“Let children walk with Nature, let them see the beautiful blendings
and communions of death and life...and they will learn that death
is stingless indeed, and as beautiful as life.” - John Muir
The rules of our society when it comes to the burial of a loved one seem as if they are set in stone. There’s a hearse, a coffin, everyone wears black, and, more than likely, your loved one has been embalmed, caked in makeup; their hair constructed perfectly so they can be seen one last time. However, it’s very difficult for this presentation to resemble anything like the actual person you loved. What great, great lengths we go to -- with labor and finances -- but what and who are we doing it for?
There are religious traditions that are sacred and are done for specific reasons that provide comfort to those involved. No one’s sacred traditions deserve to be called into question or mocked. However, for those who don’t feel beholden to a religious custom, don’t have the outrageous amount of money required, and are searching for another option for what to do after a loved one has died, here’s news for you: there’s an incredible world of options. It’s true. Options that don’t cost nearly as much; options that are sustainable, options that help the health of our planet.

GIVEN RECORDS:
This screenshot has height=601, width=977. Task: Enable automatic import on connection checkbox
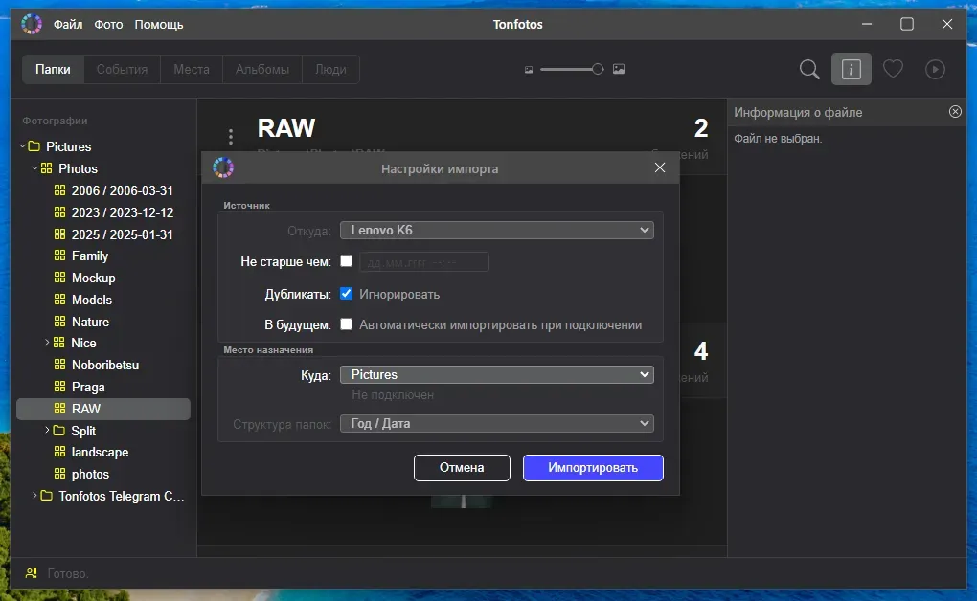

* * *

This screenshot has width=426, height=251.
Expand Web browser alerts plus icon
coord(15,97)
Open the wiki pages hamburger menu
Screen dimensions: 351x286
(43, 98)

WORK REQUEST 1: From the passage on burial options, extract the part that opens with the words containing "There are religious" and closes with "of our planet.".
WORK REQUEST 2: Summarize the passage on burial options in two sentences.
WORK REQUEST 3: Continue the passage on burial options from where it stops.
The entries placed after the passage on burial options are separate material.

TASK RESPONSE 1:
There are religious traditions that are sacred and are done for specific reasons that provide comfort to those involved. No one’s sacred traditions deserve to be called into question or mocked. However, for those who don’t feel beholden to a religious custom, don’t have the outrageous amount of money required, and are searching for another option for what to do after a loved one has died, here’s news for you: there’s an incredible world of options. It’s true. Options that don’t cost nearly as much; options that are sustainable, options that help the health of our planet.

TASK RESPONSE 2: A conventional burial, with its hearse, coffin, black clothing and embalming, demands great labor and money yet seldom resembles the person who was loved. Sacred religious traditions deserve respect, but people not bound by them or lacking the large sums required have many other options that cost far less, are sustainable and help the planet's health.

TASK RESPONSE 3:
There is something called Green Burial.
The voice and tone of this publication will always be that of a millennial family caregiver who shares sentiments of other millennial family caregivers. If there is no family around, forcing their traditions upon you, the ball is in your court to talk with your loved one about all options. With an enormously reduced cost and reduced harm to the planet, this new kind of tradition can be created. We want new options, new methods, because the old ones haven’t worked for us. We also have very strong principles, and seek solutions that are in line with our principles. Sustainability is key.
However, Green Burials are not even new. From Morgan Oaks Eternal Preserve:
Green burials aren’t new—they were in fact once the norm in the United States prior to the Civil War. Back then, death was an expected chapter in everyone’s life story, followed by a respectable period of mourning. The lost loved one was often laid out in the parlor for viewing and even photographed by those seeking to memorialize them forever, then buried without embalming to facilitate a natural return of “ashes to ashes, dust to dust.”
This ritual changed during the Civil War, when so many soldiers lost their lives far away from their homes. Underdeveloped transportation infrastructure required their bodies to be preserved long enough for a proper funeral, and the practice of embalming became commonly used to allow families to see their lost soldiers one last time.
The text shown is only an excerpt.